Moka Lee
Ego Function Error 05, 2024
oil on cotton
163.5 x 199.8 x 6.5cm
Available
About Moka Lee
Moka Lee’s portraits capture the likeness of social media strangers. The painter’s intimate canvases explore the gap between who we are and who we pretend to be ‘A face alone can say so many things,’ says Moka Lee. ‘It indicates so much about a person, and I think understanding small nuances and being able to observe the tiniest flickers of emotion is quite fun and necessary.’ The artist, who lives and works in Seoul, paints enigmatic portraits of young women that explore the gap between who we are and how we appear. For inspiration, she turns to what she calls ‘the most convenient tool’ when you’re after an ever-expanding pool of images: social media.

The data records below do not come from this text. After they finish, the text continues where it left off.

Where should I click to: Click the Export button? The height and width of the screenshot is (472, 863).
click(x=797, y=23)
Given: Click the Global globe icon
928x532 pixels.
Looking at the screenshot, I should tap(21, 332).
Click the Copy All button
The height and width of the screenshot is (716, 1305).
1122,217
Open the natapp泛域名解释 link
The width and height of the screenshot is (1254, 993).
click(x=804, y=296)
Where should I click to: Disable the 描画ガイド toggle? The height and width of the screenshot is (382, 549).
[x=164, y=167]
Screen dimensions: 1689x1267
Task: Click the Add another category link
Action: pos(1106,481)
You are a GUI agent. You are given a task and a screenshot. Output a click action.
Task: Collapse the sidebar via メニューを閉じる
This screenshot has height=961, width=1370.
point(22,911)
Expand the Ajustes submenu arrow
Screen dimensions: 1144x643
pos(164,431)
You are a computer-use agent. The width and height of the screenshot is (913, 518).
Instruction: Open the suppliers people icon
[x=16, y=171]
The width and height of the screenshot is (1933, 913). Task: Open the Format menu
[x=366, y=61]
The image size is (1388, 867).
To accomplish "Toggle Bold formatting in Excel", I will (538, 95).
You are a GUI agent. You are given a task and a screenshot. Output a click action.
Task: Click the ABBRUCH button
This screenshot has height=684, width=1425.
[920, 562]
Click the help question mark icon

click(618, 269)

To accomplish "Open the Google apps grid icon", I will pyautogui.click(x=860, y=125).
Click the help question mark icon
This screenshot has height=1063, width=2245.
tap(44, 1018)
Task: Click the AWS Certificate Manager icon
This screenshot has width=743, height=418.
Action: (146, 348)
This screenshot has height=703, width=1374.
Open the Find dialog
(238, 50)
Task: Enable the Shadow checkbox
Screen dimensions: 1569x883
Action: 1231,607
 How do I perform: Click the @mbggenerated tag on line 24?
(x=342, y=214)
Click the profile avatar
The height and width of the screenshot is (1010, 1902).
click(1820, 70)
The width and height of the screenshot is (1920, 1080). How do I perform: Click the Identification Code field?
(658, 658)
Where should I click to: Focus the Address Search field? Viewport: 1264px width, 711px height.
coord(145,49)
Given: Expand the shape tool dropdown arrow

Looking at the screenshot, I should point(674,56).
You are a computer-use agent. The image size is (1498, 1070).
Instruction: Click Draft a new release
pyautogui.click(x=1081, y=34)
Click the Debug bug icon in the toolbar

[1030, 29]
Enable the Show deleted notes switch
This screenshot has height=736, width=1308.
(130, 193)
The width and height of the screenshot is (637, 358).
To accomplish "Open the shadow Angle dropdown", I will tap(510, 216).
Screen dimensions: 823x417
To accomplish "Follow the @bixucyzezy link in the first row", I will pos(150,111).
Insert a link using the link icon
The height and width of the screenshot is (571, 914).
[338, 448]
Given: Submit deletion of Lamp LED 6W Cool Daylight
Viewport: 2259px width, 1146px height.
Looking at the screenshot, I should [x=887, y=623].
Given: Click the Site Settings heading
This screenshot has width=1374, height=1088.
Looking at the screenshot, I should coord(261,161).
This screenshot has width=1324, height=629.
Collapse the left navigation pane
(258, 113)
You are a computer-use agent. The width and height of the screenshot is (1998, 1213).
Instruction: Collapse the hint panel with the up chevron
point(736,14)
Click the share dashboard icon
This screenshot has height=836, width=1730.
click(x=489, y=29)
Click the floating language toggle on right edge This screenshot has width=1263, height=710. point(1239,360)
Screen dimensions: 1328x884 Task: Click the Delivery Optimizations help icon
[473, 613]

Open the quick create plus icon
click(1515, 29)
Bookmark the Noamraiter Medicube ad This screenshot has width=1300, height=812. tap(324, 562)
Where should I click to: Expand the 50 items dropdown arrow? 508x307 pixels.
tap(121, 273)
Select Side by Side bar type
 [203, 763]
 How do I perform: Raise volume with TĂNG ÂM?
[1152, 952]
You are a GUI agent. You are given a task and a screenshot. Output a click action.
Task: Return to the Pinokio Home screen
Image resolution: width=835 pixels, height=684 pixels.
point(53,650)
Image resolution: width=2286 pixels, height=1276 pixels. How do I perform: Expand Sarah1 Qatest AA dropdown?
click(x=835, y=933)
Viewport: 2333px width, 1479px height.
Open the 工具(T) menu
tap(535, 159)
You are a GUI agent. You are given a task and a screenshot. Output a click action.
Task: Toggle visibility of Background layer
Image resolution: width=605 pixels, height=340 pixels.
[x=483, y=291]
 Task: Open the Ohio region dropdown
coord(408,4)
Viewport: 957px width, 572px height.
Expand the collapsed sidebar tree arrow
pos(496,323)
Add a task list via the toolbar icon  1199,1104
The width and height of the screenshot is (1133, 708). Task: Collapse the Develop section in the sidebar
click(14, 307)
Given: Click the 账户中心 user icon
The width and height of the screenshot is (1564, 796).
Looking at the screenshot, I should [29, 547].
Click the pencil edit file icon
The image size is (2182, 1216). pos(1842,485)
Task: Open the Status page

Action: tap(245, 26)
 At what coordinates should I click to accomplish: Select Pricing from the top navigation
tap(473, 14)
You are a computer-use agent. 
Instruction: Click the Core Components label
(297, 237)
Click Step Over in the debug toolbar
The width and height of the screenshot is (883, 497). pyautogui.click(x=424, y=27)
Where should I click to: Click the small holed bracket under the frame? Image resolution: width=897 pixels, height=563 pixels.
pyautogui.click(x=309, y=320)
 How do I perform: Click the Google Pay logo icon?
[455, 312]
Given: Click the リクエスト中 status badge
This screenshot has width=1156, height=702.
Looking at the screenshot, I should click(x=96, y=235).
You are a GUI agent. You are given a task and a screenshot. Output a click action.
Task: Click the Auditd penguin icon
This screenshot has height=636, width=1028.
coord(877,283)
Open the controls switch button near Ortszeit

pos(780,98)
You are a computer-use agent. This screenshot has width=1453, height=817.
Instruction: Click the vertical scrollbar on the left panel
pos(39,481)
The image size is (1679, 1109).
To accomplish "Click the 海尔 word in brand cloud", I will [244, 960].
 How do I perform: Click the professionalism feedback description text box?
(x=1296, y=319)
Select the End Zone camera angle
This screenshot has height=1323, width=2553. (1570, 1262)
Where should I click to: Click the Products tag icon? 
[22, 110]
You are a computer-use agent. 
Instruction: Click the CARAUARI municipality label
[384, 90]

Lee often comes up with a narrative, then scrolls through various social-media channels. When she stumbles upon a post she likes, she contacts the account holder and buys the rights to paint an enlarged and adjusted version of the photograph. ‘This process allows me to empathize with the subject,’ she tells me. ‘But there isn’t any real personal interaction, which I think is representative of how we live today.’ Lee believes that such emotional distance enables her to approach her subjects objectively and to reconfigure their characters with precision.
With their quality and queasy lighting, the final portraits are surreal yet strangely beautiful. Bold outlines and murky shadows contribute to an atmosphere that teeters between innocent and eerie. In I’m Not Like Me (2020), a girl with dark eyes and crimson lips gazes up at the viewer from her bed, the strap of her pale-pink camisole slipping from her shoulder, the room dimly lit. In Dark Ray (2021), another girl stands on a beach in a swimsuit, the sky an azure, her hands shading her eyes – either from the sun, or from the viewer.
‘Painting a face is difficult,’ explains Lee. ‘Even the most minuscule modification in detail can change the narrative completely.’ In adapting her source images, the artist explores how physical features and aesthetic choices relate to identity. In her paintings, she also encourages viewers to really look at what – and who – appears before us. It’s a different kind of looking than that which takes place online, and one that begs the question: is this a dream, or is this reality?
– Chlöe Ashby, 2023
Moka Lee (b. 1996, South Korea) lives and works in Seoul. Her work has been exhibited at the Museum of Contemporary Art, Busan; Museum Head, Seoul; Chang Ucchin Museum of Art, Yangju; amongst others. Carlos/Ishikawa will stage her first major solo presentation in the UK in early 2025.